James v. Campbell, 104 U.S. 356, 357-58 (1882).

Oil States’ Reply Brief

Monday, November 20th, 2017

The petitioner in the Oil States v. Greene’s Energy Group case has filed its reply brief. The reply brief is available [here].

From Federal Circuit Clerk to Supreme Court Fellow

Friday, November 17th, 2017

You might have noticed today two rather succinct opinions issued by the Federal Circuit.  One wonders if that is in response to recent criticism of the Federal Circuit for issuing so many Rule 36 opinions in patent related appeals.

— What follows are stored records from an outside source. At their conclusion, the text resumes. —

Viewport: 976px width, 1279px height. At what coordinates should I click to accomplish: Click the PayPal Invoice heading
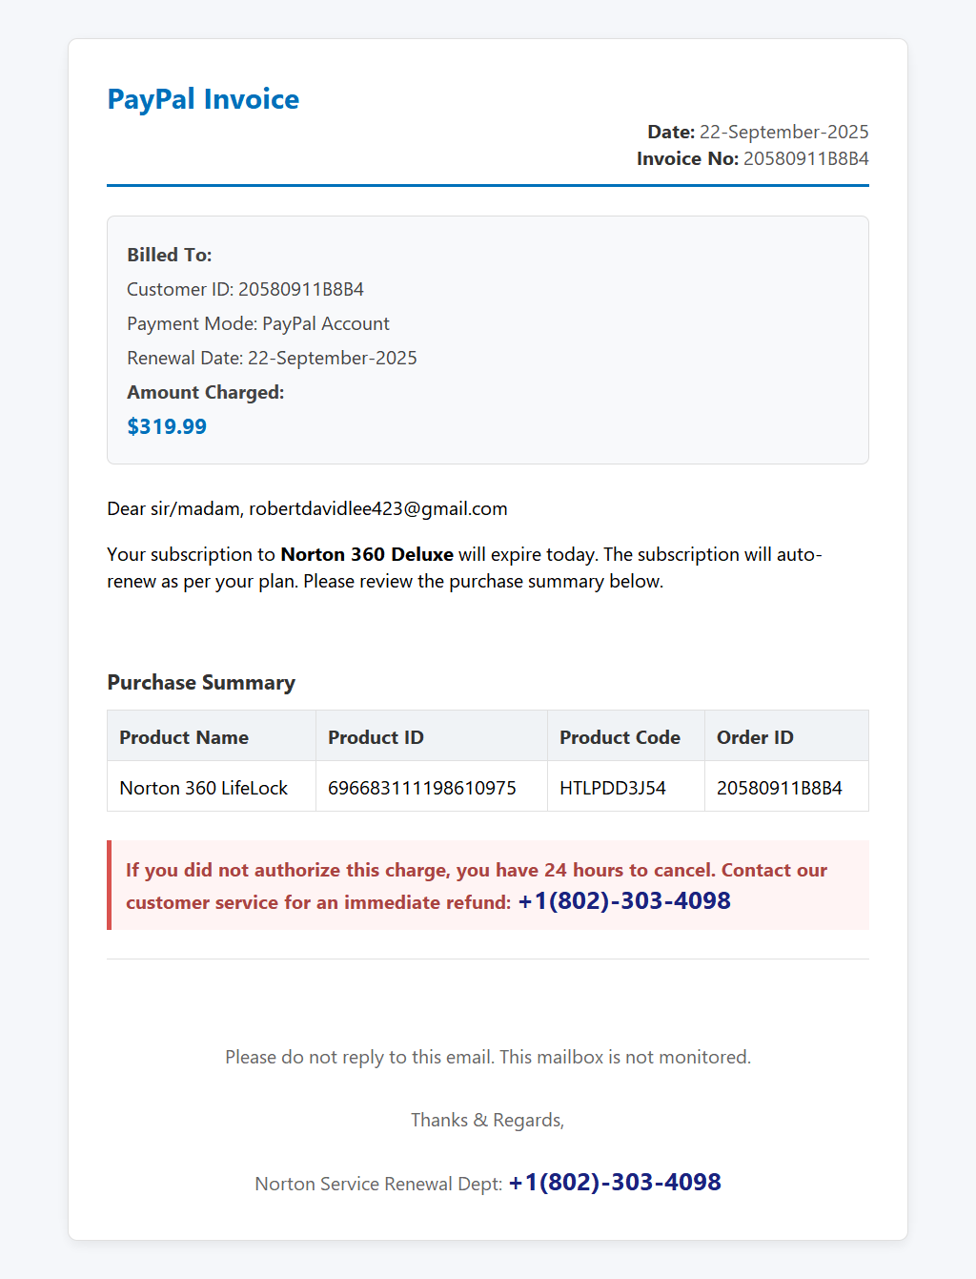tap(203, 99)
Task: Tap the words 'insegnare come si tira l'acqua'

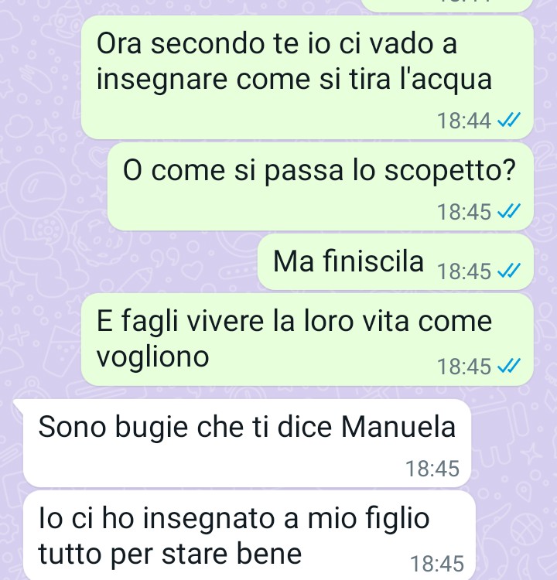Action: tap(294, 79)
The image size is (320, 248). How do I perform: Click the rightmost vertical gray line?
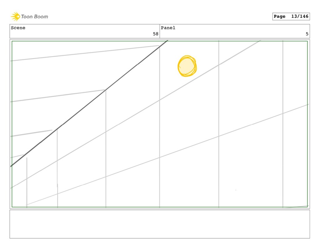click(x=283, y=124)
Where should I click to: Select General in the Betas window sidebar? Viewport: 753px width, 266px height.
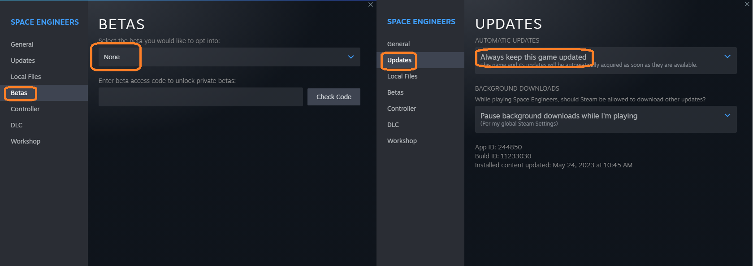pos(22,44)
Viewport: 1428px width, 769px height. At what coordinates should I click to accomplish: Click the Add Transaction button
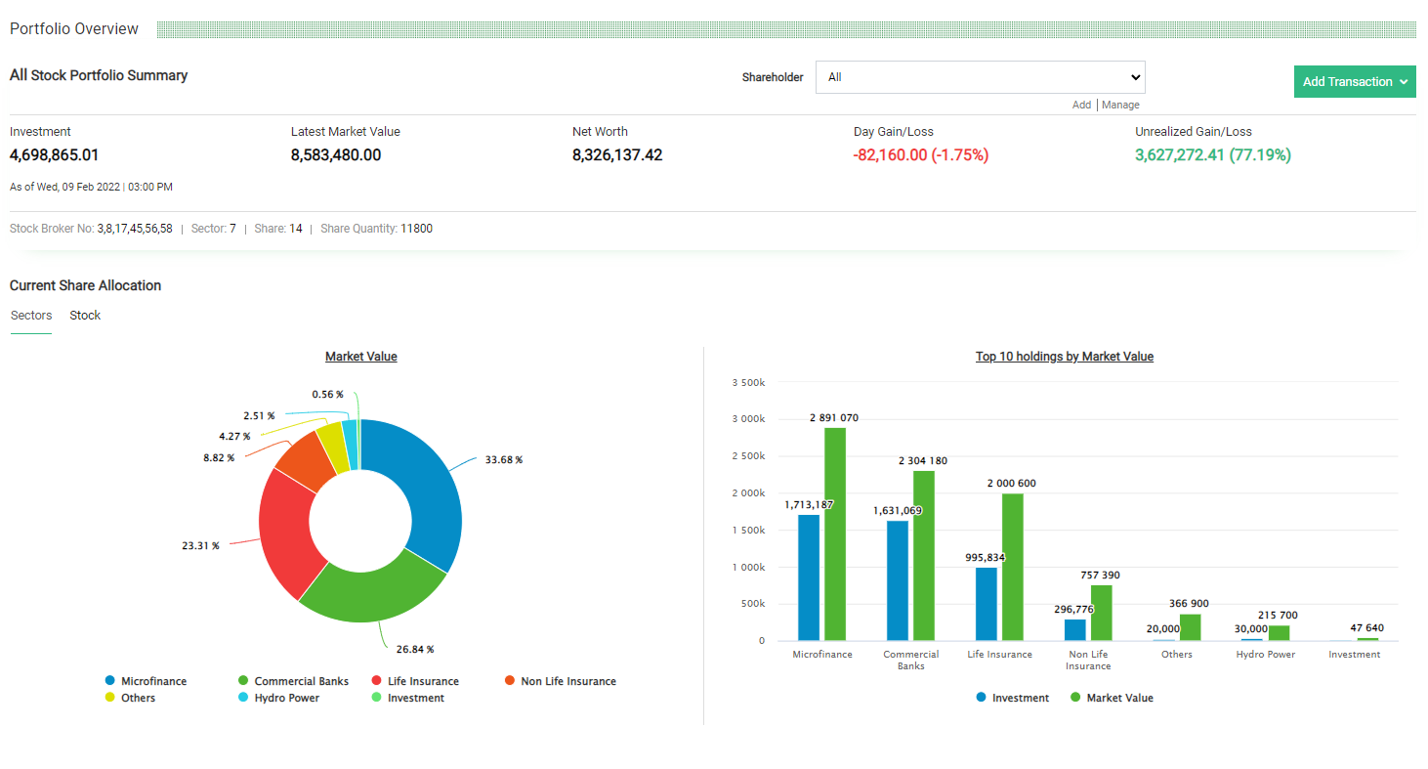pos(1348,81)
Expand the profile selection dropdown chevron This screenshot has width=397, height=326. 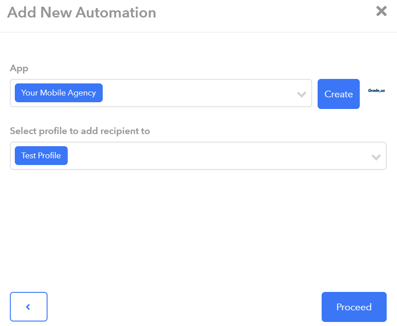(376, 157)
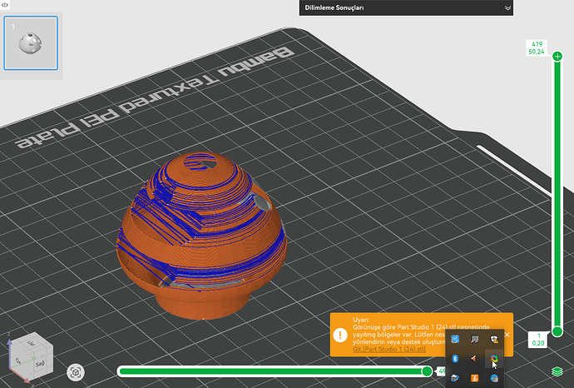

I thought it was interesting that one of the Federal Circuit’s judicial clerks recently moved on to become a Supreme Court Fellow.  Namely, Judge O’Malley’s former clerk, Matthew Sipe, moved on to become a Supreme Court fellow assigned to the administrative office of the United States Courts. [Link].  You can listen to Judge O’Malley nominate Mr. Sipes for admission to the Federal Circuit Bar [here].

I have to admit that I had never heard the term “Supreme Court Fellow” before.  It appears that there are only four appointed each year.  At any rate, to the extent that the administrative office of the United States Courts has any influence on Congress, Mr. Sipes should be well-positioned to make the administrative office aware of the Federal Circuit’s plight and the possible need for Congress to propose legislation to create additional Federal Circuit judgeships to alleviate the Rule 36 problem.

Video of Oral Argument of Texas’ Patent Agent Privilege Case

Saturday, November 11th, 2017

The Supreme Court of Texas heard oral argument the other day in In re Andrew Silver, the patent agent privilege case. The issue has been characterized as follows:

“The issue in this mandamus to rescind a discovery order is whether Texas evidence rule 503 protects confidential communications between a patent applicant and his non-attorney patent agent authorized to practice law in federal patent proceedings.”

You can watch the video recording of the oral argument [here].

David Hricik wrote about the USPTO’s new patent agent privilege rule [here].

Justice Souter (ret.) on the inestimable moral value of jurors

Wednesday, November 8th, 2017

With Oil States coming up for oral argument in a few weeks, it is interesting that five of the current Justices of the Supreme Court were recently present to hear Justice Souter’s comments about the inestimable moral value of jurors.